Выбрать главу

Часть II. Перекрёсток равнозначных дорог. Глава 6. Лесные забавы

И не печалься о своих грехах: 
Есть ил в источнике, шипы – у розы, 
Приют находят червяки в цветах, 
На солнце пятна есть, а в небе – грозы; 
Безгрешных нет на свете. Вот и я 
Грешу, с тебя снимая наказанье… 

Отрывок из сонета Шекспира № 36. 
Перевод: Игорь Фрадкин.



Радан стоял посреди набережной, за спиной у Авелин, обнимая её за талию. Бесцельно смотрел на утонувший в мохнатом тумане город, сейчас вовсе не кажущийся громоздким: очертания его краёв уже сгладил ластиком вечер. В воздухе, кроме запаха сырости, витала маслянисто-вязкая, пропитанная бензином вонь проезжающих автомобилей. Свет их фар причудливо заигрывал с тенями прогуливающихся горожан. На душе у Радана было безмятежно, так же спокойно, как и на поверхности протекающей внизу реки. Ветер, явно уснувший на руках уходящего солнца, не беспокоил зеркальную гладь воды, а пахнущая грозой тревога убрала на время свои призрачные руки с плеч Радана, который всё-таки сумел ненадолго абстрагироваться и перестать думать о том, что он находится на прицеле у играющих в крестики-нолики Тьмы и Света. 

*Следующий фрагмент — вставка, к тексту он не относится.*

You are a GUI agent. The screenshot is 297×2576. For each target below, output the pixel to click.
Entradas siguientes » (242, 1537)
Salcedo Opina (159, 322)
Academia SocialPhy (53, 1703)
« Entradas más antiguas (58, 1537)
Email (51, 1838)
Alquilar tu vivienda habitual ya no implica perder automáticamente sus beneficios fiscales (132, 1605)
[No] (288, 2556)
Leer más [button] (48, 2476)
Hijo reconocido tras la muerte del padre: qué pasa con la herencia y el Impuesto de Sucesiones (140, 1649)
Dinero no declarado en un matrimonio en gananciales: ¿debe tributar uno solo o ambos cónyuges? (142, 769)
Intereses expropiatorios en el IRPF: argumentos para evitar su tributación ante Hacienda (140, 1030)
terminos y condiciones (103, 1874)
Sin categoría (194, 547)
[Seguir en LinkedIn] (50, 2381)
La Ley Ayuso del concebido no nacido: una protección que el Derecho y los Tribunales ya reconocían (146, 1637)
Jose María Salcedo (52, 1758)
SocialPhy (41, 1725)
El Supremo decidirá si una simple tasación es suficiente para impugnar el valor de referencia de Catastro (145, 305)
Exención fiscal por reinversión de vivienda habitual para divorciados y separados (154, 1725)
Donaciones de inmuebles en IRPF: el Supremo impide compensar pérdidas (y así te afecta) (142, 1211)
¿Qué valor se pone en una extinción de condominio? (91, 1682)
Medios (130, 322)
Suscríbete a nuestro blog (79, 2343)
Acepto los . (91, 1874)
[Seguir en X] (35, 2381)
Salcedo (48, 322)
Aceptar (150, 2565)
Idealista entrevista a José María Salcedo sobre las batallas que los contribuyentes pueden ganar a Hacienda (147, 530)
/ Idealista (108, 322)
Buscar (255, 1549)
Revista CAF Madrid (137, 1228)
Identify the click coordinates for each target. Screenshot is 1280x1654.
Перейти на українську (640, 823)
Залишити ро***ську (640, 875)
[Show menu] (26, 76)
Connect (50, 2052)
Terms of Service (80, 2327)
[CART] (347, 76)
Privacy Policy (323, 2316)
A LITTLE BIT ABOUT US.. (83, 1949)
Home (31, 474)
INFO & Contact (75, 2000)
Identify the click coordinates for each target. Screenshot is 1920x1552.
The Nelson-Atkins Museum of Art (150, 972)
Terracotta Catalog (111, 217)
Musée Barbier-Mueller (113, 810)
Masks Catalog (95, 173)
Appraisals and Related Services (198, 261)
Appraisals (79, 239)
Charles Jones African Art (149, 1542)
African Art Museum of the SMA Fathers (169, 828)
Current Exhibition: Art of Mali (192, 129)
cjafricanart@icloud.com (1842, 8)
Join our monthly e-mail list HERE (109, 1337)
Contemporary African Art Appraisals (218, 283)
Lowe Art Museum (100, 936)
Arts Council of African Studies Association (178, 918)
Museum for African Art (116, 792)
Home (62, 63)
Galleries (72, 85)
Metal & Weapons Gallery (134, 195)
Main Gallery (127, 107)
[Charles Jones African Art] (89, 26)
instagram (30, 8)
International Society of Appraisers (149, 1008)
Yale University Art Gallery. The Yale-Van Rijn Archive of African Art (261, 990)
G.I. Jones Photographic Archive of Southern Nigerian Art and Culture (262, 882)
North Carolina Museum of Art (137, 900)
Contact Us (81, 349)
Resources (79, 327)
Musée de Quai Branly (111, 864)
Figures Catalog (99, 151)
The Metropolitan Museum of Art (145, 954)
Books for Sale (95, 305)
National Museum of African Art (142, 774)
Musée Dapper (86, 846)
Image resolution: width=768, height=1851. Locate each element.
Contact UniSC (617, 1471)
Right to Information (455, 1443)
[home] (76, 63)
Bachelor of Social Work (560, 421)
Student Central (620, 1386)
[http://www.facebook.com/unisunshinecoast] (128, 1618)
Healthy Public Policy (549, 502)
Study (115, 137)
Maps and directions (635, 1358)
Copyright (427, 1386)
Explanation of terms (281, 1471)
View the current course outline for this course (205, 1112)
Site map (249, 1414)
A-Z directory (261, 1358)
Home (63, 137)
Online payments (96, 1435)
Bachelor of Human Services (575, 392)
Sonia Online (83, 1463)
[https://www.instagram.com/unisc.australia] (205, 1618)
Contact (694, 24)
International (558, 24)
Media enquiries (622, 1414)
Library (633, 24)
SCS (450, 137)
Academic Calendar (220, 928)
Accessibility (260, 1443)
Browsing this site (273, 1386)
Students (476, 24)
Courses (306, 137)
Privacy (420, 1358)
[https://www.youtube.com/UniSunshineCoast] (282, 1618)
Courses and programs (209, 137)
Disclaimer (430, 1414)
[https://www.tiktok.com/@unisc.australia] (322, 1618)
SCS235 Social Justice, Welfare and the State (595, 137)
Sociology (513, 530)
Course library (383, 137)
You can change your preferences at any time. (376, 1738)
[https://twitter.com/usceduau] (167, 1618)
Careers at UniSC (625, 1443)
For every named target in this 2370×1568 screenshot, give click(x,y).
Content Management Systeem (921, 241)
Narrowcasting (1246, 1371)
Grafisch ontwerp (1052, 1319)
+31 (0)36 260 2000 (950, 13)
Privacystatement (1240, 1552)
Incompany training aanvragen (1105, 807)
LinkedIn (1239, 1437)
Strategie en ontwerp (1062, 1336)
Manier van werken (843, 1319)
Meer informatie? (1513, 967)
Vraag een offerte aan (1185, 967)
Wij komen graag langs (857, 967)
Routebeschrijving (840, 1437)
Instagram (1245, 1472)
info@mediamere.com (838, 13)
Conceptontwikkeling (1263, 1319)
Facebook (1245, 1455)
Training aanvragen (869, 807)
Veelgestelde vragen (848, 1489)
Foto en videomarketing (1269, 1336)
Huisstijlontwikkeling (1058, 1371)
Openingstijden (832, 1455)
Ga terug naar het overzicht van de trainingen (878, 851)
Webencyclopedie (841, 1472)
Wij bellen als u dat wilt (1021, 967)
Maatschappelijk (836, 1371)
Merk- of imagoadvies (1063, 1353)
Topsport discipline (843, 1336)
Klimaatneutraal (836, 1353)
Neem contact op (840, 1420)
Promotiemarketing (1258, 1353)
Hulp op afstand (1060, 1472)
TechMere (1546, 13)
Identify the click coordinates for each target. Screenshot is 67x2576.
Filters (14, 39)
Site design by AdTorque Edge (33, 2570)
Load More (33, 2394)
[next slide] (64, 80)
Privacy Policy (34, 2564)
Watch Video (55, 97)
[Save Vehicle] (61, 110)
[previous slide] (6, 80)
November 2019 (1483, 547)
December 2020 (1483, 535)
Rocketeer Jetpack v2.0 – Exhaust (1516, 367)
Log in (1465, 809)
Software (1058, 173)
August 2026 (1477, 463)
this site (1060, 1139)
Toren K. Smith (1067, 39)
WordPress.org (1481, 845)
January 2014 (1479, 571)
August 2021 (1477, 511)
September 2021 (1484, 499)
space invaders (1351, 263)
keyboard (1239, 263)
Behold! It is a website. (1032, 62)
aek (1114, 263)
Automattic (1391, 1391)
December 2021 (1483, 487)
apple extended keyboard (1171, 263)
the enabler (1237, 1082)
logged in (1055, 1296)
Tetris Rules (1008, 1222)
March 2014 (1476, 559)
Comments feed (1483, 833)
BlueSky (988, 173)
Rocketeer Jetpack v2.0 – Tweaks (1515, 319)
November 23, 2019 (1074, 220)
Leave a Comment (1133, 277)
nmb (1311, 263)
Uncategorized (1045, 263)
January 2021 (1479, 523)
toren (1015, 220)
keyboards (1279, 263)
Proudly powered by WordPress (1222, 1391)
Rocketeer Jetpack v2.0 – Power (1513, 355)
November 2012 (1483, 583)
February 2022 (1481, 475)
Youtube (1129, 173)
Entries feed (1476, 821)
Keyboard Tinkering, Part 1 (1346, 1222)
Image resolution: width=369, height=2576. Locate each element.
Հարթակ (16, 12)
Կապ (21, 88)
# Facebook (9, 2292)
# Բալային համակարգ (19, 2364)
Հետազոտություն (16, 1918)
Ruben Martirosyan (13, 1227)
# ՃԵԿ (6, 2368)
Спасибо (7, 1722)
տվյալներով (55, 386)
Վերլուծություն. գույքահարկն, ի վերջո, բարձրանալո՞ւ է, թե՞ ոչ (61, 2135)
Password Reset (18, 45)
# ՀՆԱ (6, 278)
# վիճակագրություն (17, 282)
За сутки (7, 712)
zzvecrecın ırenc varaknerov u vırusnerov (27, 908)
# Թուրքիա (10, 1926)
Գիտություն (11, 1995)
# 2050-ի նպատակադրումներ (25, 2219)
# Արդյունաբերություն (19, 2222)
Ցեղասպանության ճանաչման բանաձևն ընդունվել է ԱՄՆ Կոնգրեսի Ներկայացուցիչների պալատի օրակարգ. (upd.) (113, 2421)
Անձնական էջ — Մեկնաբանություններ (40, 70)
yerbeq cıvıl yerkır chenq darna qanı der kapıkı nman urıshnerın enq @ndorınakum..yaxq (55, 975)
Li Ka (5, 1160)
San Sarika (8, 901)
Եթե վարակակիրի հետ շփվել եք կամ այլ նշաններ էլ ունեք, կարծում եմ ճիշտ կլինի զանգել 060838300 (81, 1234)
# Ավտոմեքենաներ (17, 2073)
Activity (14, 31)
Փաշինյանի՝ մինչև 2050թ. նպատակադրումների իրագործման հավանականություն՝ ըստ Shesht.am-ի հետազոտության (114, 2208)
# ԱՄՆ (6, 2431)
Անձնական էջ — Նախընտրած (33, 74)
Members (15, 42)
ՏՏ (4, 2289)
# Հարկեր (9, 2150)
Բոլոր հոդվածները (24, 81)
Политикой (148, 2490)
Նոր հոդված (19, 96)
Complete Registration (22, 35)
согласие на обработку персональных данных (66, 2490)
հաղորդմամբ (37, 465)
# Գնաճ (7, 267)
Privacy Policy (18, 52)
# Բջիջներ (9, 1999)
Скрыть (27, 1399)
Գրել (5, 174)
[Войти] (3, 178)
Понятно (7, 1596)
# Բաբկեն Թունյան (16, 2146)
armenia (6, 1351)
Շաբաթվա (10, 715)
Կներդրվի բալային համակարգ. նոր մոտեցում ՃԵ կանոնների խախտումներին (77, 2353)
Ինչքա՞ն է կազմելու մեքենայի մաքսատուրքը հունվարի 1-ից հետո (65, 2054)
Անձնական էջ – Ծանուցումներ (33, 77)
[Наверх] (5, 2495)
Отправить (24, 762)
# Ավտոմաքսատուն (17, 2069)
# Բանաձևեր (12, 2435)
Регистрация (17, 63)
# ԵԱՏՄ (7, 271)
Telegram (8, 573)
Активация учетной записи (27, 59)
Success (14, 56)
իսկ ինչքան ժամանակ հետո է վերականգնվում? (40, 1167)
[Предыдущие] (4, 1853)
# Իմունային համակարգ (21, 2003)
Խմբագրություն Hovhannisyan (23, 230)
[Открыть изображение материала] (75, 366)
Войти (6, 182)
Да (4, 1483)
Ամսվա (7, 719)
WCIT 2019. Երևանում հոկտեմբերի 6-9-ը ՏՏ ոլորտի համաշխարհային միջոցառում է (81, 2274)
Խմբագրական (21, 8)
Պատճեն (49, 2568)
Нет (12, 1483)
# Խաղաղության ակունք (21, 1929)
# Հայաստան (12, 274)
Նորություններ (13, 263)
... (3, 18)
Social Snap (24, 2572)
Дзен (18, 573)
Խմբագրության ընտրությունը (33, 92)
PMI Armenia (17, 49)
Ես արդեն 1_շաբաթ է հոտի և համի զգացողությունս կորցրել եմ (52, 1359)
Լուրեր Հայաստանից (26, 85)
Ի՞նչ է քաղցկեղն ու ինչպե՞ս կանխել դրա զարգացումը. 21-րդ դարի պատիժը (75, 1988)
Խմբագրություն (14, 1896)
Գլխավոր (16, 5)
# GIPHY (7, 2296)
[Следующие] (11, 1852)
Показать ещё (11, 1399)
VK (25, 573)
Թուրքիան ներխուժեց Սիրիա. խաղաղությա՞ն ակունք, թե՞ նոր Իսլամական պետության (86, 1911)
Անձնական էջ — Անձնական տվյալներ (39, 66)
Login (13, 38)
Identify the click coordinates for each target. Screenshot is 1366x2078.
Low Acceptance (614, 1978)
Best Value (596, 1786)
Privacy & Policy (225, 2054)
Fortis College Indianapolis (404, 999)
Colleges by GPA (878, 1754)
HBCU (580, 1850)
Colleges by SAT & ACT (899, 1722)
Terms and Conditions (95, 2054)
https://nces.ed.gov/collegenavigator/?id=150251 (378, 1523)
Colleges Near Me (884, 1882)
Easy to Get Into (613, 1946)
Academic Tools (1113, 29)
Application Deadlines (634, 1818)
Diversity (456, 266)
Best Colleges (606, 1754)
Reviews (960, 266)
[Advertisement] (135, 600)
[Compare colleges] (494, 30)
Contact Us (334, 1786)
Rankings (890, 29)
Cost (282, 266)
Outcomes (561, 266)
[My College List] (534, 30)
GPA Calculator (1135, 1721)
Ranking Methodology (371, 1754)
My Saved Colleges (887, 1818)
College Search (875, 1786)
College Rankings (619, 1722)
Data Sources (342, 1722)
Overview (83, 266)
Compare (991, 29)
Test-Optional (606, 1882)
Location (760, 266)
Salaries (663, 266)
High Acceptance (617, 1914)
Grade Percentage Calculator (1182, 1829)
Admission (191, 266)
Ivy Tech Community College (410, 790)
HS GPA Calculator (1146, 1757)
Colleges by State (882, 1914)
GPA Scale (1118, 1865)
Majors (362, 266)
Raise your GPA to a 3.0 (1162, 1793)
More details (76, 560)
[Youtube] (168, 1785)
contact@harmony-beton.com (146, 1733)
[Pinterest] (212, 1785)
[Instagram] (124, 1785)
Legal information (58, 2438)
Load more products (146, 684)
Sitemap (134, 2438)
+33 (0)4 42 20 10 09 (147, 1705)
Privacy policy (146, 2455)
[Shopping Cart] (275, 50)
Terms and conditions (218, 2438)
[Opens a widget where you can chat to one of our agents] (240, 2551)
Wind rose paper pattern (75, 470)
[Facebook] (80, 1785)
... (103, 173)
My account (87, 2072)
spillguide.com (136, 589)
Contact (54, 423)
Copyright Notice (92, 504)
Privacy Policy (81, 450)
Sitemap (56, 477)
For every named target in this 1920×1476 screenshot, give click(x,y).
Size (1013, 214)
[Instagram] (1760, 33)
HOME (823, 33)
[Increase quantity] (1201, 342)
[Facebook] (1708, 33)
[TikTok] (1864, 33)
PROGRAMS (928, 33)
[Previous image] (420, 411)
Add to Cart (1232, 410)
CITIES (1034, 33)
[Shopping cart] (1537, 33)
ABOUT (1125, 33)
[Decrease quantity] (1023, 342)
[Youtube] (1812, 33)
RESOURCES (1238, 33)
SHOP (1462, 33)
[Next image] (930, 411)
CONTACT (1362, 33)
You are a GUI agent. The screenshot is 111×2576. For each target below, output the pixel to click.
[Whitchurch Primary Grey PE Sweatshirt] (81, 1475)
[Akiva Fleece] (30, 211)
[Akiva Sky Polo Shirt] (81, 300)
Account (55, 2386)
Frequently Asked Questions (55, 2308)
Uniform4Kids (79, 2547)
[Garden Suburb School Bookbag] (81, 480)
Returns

Опустив голову, он зарылся носом в волосы пшеничного цвета и, почувствовав, как они защекотали его ноздри, невольно улыбнулся. Радан, не будучи сейчас разбитым, как колода неказистых старых карт, молча наслаждался теплом прижимаемой к себе девушки. Пьянел от её присутствия и испытывал дрожь желания от прикосновений пальцев, которыми она едва уловимо водила по его запястьям. 

Лёгкость. 

Мир. 

Жизнь. 

Всё прочее вокруг казалось Радану эфемерным, похожим на один огромный мыльный пузырь-дом, который, едва побеспокой неосторожным дыханием, лопнет. Оглушительно взорвётся, уничтожив пенными ошмётками истинное волшебство. И тогда никакой клей или чудо-паяльник не смогут по мелким скукоженым граням его брызг вновь воссоздать сказку. Вернуть в явь милую, точно сплетённую из перца и шоколада девушку, что верой и любовью растапливала в душе Радана колкий лёд, развеивая скользящую по его жилам стужу. Но осознание того, что всё это – гул улицы, шорох и звон осени, жар нежных рук – реально, будто дарило Радану огненные крылья за спиной. Не было ни дискомфорта, ни смятения. Только мысленный прыжок с моста и полёт вверх, к самому космосу; сквозь тучи и мглу, прямо к звёздам и далёким планетам. 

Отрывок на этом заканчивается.